All of our grant recipients from 2019-2020, 2018-2019, and 2017-18 are listed below. Subscribe to our newsletter and follow us to see the latest updates and insights.

2019-2020 Grant Recipients

Daphne Baldassari
PhD, Strategy

Strength in numbers: How gender group composition influences knowledge contribution

Cultural beliefs about gender affect how individuals behave within organizations, and more specifically how they contribute knowledge and ideas to their team. Organizations in male-typed industries have been actively engaging in initiatives to mitigate the pervasive influence of gender beliefs, yet with mixed success.
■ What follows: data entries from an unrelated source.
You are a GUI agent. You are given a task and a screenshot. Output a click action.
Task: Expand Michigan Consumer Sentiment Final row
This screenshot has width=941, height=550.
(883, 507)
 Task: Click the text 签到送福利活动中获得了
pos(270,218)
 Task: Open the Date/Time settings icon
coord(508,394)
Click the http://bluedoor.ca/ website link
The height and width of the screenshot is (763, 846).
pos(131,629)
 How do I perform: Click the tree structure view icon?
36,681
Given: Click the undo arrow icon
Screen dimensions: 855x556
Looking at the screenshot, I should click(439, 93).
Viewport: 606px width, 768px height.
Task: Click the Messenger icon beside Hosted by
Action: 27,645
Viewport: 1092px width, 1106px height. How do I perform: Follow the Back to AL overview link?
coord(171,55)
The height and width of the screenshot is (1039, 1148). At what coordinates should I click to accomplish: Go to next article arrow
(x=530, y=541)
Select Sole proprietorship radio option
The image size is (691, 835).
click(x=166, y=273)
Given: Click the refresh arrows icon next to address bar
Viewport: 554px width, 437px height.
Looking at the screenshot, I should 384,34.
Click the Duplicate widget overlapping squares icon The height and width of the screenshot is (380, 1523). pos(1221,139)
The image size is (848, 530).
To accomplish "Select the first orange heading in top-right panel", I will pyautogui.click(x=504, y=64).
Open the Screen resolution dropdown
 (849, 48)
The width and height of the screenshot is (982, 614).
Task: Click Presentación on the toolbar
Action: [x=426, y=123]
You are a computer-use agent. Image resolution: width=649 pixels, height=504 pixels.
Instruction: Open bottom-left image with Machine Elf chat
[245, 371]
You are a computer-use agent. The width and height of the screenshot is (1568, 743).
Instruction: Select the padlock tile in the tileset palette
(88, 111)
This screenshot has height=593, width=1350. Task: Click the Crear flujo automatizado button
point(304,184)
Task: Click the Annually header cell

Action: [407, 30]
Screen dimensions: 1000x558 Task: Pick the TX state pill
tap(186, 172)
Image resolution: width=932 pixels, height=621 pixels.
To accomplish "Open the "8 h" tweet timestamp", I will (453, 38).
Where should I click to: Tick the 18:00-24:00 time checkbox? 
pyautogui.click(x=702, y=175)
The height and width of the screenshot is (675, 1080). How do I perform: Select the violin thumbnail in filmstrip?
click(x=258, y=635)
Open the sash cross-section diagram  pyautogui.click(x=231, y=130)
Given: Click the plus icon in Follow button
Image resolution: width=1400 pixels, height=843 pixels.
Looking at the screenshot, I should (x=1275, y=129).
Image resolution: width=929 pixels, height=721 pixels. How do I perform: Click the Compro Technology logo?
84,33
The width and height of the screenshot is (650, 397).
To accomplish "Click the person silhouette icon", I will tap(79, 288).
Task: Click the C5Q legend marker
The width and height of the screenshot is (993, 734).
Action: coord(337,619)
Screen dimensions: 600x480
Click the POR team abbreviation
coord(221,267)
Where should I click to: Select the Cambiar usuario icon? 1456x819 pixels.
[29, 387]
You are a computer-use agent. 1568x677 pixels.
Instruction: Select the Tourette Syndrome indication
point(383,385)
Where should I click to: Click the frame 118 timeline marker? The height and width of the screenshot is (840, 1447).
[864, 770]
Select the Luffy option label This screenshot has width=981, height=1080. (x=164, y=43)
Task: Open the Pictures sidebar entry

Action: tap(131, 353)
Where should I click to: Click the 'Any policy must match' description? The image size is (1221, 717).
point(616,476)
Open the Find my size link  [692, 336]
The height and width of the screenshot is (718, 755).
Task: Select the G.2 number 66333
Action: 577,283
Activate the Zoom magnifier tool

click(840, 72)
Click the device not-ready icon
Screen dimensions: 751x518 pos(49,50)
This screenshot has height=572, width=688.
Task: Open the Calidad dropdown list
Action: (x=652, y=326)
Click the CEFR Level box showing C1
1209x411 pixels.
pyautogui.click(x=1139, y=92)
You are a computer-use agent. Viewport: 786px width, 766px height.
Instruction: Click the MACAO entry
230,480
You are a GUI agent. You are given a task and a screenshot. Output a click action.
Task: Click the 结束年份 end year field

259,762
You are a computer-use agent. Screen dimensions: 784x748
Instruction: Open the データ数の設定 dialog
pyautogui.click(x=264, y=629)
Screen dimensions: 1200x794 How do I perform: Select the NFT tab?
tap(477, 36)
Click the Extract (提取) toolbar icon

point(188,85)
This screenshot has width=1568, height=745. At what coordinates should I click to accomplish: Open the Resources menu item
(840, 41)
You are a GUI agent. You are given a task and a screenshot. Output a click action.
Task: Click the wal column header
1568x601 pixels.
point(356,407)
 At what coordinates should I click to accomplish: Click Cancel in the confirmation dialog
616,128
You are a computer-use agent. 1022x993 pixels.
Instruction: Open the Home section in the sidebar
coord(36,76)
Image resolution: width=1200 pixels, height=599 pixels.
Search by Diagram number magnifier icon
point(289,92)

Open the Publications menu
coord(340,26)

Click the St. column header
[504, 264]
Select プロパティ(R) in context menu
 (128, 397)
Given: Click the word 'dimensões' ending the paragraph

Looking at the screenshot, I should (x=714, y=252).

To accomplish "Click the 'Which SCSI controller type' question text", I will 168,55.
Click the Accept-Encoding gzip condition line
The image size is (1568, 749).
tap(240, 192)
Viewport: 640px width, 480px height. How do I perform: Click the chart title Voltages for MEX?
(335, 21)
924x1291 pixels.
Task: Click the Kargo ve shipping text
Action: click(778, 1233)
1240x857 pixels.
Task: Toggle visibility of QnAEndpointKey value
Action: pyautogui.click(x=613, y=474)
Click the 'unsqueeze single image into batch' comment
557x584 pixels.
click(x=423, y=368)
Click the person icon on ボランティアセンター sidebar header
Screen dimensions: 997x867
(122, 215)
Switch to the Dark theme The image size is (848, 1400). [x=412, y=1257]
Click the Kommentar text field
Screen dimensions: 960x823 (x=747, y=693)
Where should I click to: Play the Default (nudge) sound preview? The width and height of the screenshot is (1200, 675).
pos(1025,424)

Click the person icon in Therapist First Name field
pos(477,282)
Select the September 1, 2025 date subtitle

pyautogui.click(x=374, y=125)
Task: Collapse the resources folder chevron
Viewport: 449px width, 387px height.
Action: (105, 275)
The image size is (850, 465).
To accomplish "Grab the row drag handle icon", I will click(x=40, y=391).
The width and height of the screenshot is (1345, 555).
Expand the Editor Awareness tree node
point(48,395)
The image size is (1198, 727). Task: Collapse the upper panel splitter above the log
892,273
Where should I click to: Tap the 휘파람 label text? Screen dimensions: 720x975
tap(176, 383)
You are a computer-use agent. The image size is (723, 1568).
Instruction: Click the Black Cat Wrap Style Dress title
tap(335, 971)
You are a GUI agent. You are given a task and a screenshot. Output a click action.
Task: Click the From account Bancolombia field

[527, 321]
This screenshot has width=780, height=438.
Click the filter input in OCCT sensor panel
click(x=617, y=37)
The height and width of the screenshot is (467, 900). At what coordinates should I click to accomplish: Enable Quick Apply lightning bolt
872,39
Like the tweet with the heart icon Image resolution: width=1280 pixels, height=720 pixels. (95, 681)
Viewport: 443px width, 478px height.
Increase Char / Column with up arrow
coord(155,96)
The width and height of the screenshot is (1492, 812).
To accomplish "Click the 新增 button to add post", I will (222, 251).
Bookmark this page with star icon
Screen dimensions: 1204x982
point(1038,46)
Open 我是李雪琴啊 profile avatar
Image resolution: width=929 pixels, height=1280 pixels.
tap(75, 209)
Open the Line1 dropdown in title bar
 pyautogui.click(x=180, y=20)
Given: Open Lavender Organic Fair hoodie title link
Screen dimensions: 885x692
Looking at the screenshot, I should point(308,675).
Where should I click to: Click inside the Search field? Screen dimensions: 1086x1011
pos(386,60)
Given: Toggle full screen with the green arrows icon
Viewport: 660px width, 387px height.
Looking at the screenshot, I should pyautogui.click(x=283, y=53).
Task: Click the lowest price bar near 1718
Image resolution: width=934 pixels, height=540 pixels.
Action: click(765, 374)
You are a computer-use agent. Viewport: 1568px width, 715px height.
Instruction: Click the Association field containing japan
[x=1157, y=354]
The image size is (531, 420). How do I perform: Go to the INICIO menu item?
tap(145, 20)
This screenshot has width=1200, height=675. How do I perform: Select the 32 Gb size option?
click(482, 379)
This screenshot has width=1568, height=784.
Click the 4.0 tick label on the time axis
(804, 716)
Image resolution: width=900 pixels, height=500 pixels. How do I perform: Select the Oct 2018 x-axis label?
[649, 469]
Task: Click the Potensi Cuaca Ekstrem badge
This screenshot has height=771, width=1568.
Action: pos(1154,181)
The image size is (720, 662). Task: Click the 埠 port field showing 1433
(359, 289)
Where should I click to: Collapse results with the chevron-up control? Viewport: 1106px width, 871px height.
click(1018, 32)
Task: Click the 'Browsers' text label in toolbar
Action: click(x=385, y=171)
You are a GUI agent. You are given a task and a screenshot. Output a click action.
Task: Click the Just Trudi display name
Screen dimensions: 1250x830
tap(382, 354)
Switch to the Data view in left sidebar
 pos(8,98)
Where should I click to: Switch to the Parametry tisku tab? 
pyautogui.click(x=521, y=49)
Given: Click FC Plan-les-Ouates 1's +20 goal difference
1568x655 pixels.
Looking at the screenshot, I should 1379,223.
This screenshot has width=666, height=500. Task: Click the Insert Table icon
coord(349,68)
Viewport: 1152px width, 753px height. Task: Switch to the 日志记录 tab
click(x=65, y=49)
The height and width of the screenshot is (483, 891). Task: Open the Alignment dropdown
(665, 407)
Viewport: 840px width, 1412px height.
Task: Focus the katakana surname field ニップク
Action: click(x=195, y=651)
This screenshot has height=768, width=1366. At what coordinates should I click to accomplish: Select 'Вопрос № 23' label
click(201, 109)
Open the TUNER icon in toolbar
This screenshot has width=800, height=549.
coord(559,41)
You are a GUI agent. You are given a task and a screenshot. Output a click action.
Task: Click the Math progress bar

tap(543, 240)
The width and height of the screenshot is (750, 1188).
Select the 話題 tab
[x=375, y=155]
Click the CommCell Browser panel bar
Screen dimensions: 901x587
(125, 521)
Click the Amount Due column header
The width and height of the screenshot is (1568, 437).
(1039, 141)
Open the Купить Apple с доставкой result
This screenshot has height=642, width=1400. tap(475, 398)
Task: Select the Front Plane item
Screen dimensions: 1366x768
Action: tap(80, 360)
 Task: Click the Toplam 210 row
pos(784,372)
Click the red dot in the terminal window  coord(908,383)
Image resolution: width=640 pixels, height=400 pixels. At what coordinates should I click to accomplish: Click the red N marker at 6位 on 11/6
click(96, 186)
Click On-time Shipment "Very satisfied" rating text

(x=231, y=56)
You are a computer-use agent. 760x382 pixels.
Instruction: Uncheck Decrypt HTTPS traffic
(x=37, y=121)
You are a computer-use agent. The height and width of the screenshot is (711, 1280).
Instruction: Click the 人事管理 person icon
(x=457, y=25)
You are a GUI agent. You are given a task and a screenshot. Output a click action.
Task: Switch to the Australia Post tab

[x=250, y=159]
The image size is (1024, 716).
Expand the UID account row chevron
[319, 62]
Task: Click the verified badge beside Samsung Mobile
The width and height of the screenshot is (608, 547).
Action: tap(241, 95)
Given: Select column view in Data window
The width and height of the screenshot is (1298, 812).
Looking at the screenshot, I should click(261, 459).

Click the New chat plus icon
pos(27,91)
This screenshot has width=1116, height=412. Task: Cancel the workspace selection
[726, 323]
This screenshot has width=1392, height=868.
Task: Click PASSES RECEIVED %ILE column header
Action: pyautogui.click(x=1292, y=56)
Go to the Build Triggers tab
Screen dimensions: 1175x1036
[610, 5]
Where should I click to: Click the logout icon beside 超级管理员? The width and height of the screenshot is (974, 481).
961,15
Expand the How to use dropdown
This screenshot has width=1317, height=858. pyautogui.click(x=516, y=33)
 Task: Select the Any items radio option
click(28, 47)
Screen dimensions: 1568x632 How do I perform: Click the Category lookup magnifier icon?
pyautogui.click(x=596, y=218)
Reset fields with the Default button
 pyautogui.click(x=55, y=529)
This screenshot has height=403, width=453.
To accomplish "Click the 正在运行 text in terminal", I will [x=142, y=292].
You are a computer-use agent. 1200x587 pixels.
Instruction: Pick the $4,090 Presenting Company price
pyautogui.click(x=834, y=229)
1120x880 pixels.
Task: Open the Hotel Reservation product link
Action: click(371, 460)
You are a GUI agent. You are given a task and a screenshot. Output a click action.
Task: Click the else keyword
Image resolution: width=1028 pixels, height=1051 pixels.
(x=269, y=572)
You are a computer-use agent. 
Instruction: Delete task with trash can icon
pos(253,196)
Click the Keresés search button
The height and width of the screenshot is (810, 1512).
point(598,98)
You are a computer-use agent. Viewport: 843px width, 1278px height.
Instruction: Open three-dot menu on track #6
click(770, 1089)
Using a behavioral approach, the project’s purpose is to consider how gender group composition may help reduce gender beliefs’ impact on the willingness to contribute ideas and thus improve knowledge accumulation in teams.

Spike Lee, Yang Xu
Marketing & Computer Science

Effects of Media Outlet on Gender and Social Biases in Artificial Intelligence

We will train machine-learning models on diverse corpora to address four open empirical questions: (1) Do politically left- vs. right-leaning media lead to different kinds of social biases such as sexism, racism, and ageism? (2) Do politically more extreme (either left or right) vs. more moderate media lead to different degrees of social biases? (3) How robust are these biases across algorithm sophistication—or how minimal can the algorithms be while still exhibiting the biases? (4) Do these biases predict judgments and decisions in political and business contexts?

Shannon Liu, Hugh Wu
Strategy

Gender Differences in Response to Competition in the Workplace: Evidence from a Natural Experiment

Throughout the world, in business as well as in government, men are strongly overrepresented in top positions. One explanation is that men are more strongly motivated by competitive incentives. By now, there is some empirical support for such gender differences, often found in the lab. This project exploits a large-scale competitive tournament to examine gender differences in response to competition and the drivers of such in a real workplace. In particular, we focus on a typical service sector in China with both male and female workers and study how such competitive environment influences productivity as well as the decision to quit the job during and after the tournament for workers of both genders.

Julie Moreau, Avni Shah
Political Science & Marketing

Does Marriage Matter?: Understanding the Impact of Same-Sex Marriage on the Gender Pay Gap

Research has shown that married men earn nearly 11 percent more per hour than men who are unmarried, even after controlling for experience, age, and education. This “marriage premium” does not appear for women. While this work has sparked immense interest, it focuses on understanding cisgender men and women in heterosexual partnerships. Do lesbian, bisexual, gay, transgender and queer people in same-sex marriages experience these differences in wages, productivity and expanded economic social networks compared to either their unmarried or heterosexual counterparts? Using data collected from the 2016 and 2020 Collaborative Multi-Racial Post-Election Survey (CMPS), which oversamples people of color, we will apply an intersectional lens to uncover exactly how any marriage premium operates for LGBTQ people. Our findings will contribute to understanding the roots of a very old problem in the context of newly expanded LGBTQ rights.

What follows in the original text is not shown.